= Activity =
Check each line of the entries below for the word "agent", and copy the lines that have it.

══ Extracted material

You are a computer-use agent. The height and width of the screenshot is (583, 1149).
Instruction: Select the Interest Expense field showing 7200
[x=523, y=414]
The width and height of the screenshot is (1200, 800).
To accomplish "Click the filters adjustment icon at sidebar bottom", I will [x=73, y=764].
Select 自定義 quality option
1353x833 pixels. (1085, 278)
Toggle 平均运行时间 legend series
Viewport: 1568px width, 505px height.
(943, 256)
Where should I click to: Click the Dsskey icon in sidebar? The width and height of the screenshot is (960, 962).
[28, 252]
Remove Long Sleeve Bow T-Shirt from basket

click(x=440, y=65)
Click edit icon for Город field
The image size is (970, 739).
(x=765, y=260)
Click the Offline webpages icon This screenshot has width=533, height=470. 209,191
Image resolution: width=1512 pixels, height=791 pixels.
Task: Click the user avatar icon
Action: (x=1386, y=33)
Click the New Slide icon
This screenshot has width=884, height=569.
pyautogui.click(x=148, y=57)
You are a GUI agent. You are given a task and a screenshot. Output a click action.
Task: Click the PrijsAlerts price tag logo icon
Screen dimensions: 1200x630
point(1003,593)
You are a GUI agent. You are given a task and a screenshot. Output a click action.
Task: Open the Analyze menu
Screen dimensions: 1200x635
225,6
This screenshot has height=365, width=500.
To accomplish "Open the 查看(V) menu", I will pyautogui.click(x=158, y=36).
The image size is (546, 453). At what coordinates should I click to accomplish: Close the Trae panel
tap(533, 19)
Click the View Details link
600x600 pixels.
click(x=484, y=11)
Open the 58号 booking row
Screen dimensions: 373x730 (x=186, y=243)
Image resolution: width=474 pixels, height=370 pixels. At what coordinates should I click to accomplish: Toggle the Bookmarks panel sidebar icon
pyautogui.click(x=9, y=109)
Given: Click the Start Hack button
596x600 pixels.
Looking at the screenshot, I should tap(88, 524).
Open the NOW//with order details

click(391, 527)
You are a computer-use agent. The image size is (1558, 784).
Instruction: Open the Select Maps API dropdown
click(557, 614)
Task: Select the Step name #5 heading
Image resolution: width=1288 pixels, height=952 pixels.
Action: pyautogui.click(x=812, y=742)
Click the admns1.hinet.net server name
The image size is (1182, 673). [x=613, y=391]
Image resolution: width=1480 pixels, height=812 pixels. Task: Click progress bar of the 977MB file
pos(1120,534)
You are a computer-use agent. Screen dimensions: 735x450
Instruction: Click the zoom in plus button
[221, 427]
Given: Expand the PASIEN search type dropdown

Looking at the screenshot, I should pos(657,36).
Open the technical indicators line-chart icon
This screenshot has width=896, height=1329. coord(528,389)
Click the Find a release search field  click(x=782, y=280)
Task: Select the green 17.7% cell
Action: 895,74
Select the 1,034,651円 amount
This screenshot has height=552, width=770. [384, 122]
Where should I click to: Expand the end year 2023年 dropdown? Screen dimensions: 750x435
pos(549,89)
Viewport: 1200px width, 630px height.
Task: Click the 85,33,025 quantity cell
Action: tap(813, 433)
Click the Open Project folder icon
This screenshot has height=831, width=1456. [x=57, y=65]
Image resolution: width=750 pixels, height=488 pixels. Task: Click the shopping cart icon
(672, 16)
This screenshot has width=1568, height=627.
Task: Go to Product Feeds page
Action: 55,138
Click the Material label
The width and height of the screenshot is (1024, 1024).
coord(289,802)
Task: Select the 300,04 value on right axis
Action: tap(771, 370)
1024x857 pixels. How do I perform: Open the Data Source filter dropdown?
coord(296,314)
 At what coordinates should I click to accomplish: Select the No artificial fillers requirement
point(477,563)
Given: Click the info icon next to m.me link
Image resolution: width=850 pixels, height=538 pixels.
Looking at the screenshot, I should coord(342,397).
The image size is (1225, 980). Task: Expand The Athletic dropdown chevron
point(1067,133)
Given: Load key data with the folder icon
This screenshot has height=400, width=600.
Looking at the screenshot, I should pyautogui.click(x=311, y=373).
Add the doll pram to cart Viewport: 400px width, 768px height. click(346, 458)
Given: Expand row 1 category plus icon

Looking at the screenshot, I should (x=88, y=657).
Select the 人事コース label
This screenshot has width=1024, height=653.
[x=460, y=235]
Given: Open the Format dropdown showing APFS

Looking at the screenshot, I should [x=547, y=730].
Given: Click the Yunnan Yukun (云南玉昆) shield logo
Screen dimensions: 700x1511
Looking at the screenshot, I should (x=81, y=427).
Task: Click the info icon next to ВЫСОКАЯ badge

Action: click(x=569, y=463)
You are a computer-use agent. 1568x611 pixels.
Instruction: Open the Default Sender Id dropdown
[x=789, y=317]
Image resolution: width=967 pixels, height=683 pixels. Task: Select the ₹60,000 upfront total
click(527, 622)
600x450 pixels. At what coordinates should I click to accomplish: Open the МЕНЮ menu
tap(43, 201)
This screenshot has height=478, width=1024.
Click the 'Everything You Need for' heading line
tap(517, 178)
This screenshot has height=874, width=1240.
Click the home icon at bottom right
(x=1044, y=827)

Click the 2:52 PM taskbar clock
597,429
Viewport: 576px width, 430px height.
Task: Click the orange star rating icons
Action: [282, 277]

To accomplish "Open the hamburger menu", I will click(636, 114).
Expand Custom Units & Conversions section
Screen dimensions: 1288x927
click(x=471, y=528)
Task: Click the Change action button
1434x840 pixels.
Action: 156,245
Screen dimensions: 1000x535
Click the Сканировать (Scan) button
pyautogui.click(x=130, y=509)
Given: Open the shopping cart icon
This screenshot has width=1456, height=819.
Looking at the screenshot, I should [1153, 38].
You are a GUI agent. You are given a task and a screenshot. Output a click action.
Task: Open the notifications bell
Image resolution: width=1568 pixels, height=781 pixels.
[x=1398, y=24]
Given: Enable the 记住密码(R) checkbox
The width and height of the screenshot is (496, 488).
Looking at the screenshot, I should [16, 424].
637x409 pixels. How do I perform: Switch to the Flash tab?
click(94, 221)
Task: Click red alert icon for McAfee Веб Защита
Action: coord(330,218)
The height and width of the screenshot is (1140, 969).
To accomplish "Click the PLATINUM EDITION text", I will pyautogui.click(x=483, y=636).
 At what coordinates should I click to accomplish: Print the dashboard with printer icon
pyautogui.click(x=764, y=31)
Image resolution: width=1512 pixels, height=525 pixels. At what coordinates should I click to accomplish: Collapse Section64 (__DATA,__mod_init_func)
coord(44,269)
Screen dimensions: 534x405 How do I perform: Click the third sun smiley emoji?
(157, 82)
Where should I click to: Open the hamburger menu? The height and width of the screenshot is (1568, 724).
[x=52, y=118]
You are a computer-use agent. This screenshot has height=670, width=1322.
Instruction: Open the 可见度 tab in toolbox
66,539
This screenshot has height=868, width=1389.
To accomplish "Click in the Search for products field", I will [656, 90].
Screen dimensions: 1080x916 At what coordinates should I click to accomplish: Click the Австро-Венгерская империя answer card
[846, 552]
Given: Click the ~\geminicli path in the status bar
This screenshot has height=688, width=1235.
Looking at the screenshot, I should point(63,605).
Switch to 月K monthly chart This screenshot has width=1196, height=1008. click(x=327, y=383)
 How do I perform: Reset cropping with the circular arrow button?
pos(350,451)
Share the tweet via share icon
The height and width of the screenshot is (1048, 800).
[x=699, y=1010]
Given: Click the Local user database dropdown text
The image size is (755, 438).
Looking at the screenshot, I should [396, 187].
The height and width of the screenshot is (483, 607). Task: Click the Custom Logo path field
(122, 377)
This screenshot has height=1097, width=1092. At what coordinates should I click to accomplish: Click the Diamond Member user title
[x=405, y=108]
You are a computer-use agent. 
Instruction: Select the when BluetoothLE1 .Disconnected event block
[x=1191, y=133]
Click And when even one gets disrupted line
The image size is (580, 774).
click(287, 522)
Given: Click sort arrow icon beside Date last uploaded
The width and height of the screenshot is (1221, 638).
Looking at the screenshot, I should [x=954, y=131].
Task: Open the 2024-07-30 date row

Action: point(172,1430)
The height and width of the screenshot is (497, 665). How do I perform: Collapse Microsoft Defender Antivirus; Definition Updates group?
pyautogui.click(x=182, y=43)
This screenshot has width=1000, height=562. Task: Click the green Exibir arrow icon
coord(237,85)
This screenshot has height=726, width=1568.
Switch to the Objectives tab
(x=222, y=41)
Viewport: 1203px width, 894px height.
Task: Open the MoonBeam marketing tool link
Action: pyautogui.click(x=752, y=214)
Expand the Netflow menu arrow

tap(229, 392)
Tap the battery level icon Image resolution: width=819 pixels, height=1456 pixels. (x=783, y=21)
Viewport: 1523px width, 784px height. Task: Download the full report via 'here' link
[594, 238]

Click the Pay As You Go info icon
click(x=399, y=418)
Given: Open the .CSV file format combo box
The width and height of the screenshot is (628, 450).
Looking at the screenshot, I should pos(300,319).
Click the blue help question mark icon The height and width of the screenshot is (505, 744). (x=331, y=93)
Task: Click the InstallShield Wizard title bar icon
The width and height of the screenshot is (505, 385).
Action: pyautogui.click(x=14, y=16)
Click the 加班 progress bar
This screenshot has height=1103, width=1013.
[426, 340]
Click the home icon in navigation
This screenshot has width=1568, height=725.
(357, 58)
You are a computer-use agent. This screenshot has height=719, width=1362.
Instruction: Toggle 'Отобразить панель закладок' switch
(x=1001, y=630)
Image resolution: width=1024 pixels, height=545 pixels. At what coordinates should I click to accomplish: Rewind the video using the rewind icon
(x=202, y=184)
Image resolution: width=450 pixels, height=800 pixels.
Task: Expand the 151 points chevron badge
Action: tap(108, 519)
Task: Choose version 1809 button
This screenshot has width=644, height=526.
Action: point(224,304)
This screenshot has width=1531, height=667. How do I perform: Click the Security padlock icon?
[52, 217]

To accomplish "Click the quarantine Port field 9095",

════

= Response to this exercise =
You are a computer-use agent. The height and width of the screenshot is (583, 1149).
You are a GUI agent. You are given a task and a screenshot. Output a click action.
You are a GUI agent. You are given a task and a screenshot. Output a click action.
You are a computer-use agent. The image size is (1558, 784).
You are a computer-use agent. Screen dimensions: 735x450
You are a computer-use agent. 1568x611 pixels.
You are a GUI agent. You are given a task and a screenshot. Output a click action.
You are a computer-use agent. This screenshot has height=670, width=1322.
You are a computer-use agent. 
You are a computer-use agent. This screenshot has height=719, width=1362.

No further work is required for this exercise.